Four of 6 RYGB studies reported comorbidity data that met inclusion criteria. The included data appear in the middle section of Table 2 . Among these 4 studies, the mean length of follow-up ranged from 5 months to 2.7 years. For hypertension, 3 studies[27,28,60] reported resolution rates of 50% (3/6), 82% (9/11), and 100% (3/3). For sleep apnea, 2 studies[27,62] each reported resolution rates of 100% (6/6 and 10/10). For other comorbidities, no more than one study reported resolution rates.

All 6 RYGB studies were included for complications data ( Table 3 ). No in-hospital death was reported. One patient in the Lawson et al study.[62,63,64] died 9 months after surgery, because of severe Clostridium difficile colitis, severe diarrhea, an extended period of profound hypovolemia, and multiple organ failure. Three additional patients died of causes that were unlikely to be directly related to the bariatric surgeries (one patient in the Barnett study[67] died 4 years after surgery; 2 patients in the Sugerman et al study[27] died 2 years and 6 years after surgery).

Reported postoperative complications of RYGB included some potentially life-threatening conditions such as shock, pulmonary embolism, severe malnutrition, immediate postoperative bleeding, and gastrointestinal obstruction. The most frequently reported type of complication involved protein-calorie malnutrition and micronutrient deficiency. Inconsistencies in reporting precluded calculation of an overall reoperation rate after RYGB.

Regarding physical maturation, Rand et al[29] reported patients' preoperative and postoperative heights and concluded that there was no evidence of growth retardation after surgery (at an average follow-up of 6 years). However, the authors of the study also stated that the question as to whether these adolescents achieved their expected growth could not be extracted from data available.

For weight or BMI data, three[68,69,71] of the 5 studies of other procedures met the inclusion criteria, however, all 3 of these studies were of very low quality. Unique quality problems with these 3 studies involved nonconsecutive patient inclusion in 2 of the 3 studies; weights based on patient reporting or unreported method of obtaining weight data; and <85% completion in 2 of the 3 studies.

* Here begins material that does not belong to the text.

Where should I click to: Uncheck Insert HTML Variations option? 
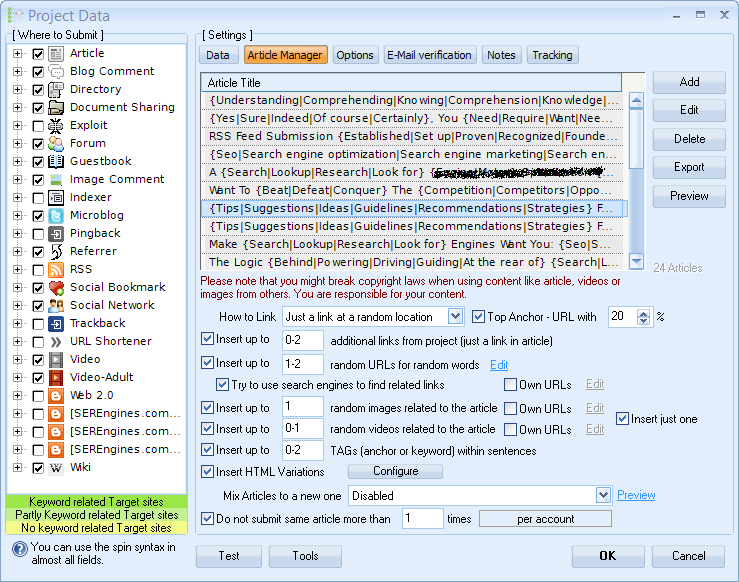[208, 471]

For comorbidity resolution, 3 of the 5 studies reported data, but Barnett et al[67] only reported data combined across procedures, and Greenstein and Rabner[68] included no more than 2 patients for any given comorbidity, therefore these data did not meet inclusion criteria. The reported comorbidity results of the BPD study appear at the bottom of Table 2 .

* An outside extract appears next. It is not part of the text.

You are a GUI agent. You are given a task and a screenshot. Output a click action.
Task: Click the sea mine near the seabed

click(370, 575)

The complications data appear in the lower sections of Table 3 . No in-hospital deaths were reported, and 3 follow-up deaths were reported (all after BPD; the causes were protein malnutrition, pulmonary edema, and acute necrotizing pancreatitis).[70] In the VBG studies, recurrent gastric ulceration (in 2 patients), enlarged pouches (in 2 patients) and staple line disruption (in one patient) were reported. The study of BPD (a malabsorptive procedure) reported 11 cases of protein malnutrition. In the banded bypass study, 2 revisions for gastro-gastric fistula, one cholecystectomy, one recurrent marginal ulcer requiring antacids, and 3 plastic surgeries for excess skin were reported as postsurgery complications. None of the 5 studies reported any data on the potential impact of physical growth.

Our strength-of-evidence ratings for each outcome of each bariatric procedure are shown in Table 4 . The strength ratings reflect a balance of various factors including low/moderate quality, limited quantity (especially for comorbidity resolution), large magnitude of reported effects, and consistency of results across studies. We did not draw precise quantitative conclusions for any outcomes because of the imputation of prepost correlations (for BMI data) or limited numbers of studies (comorbidity resolution).